An ICM survey for the RCN has revealed the increasing burden of administrative work on nursing staff means they spend an estimated 2.5 million working hours a week on non-essential paperwork and clerical tasks.
The majority of the 6,000 nurses surveyed said the amount of non-essential paperwork had increased in the last two years and more than three quarters said having to complete non-essential paperwork prevented them from providing direct patient care.
The RCN said this survey showed a culture of "ticking boxes" had developed. "Some paperwork is essential and nurses will continue to do this, but patients want their nurses by their bedside," said RCN chief executive and general secretary Peter Carter.
Technology was also highlighted as an issue with survey findings showing that technology, when not used properly, can actually increase the workload of nursing staff – a particular problem for those working in the community, such as district nurses.

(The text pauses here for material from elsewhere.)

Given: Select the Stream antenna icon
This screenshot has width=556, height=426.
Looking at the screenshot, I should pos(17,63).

Carter added: "We need a smart, efficient and IT-savvy NHS, not a halfway house that actually impedes the work of staff and takes them away from patients."

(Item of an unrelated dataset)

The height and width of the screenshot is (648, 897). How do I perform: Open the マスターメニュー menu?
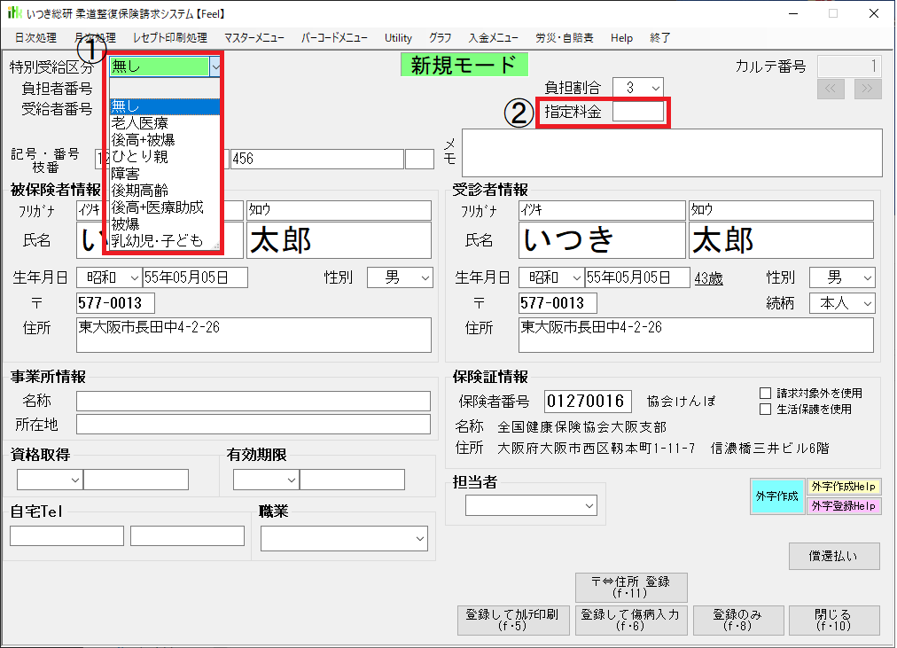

The NHS confederation, a membership body for all organisations that commission and provide NHS services, said the RCN survey findings are "consistent with the picture" that has emerged during the first phase of its work on "tackling the burden of bureaucracy in the NHS".
Chief executive Mike Farrar said: "More than four out of 10 NHS clinicians, managers and board members have told us they spend between one and three hours of their working day personally collecting and recording information.
"Three-quarters told us certain information collected for regulators or for national requirements is irrelevant."
Farrar added: "It is clear we need to do more to free staff from the shackles of unnecessary form filling and create more time to spend on patient care. We need a smarter system of information use, not a bigger one. And we need to embrace technology that helps rather than hinders staff, moving away from the paper-based archaic NHS."